#### Data provided

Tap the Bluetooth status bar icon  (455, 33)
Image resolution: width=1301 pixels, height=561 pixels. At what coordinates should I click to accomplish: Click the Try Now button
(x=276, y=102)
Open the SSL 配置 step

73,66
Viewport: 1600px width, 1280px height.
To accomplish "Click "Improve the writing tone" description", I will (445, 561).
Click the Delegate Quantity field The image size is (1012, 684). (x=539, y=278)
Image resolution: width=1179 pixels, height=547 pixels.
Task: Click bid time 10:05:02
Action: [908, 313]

########

| Exercise objective |
From the line containing "Image resolution: width=1301" down to the end of the listing above, return each line exactly as it appears and nothing more.

| Response for this exercise |
Image resolution: width=1301 pixels, height=561 pixels. At what coordinates should I click to accomplish: Click the Try Now button
(x=276, y=102)
Open the SSL 配置 step

73,66
Viewport: 1600px width, 1280px height.
To accomplish "Click "Improve the writing tone" description", I will (445, 561).
Click the Delegate Quantity field The image size is (1012, 684). (x=539, y=278)
Image resolution: width=1179 pixels, height=547 pixels.
Task: Click bid time 10:05:02
Action: [908, 313]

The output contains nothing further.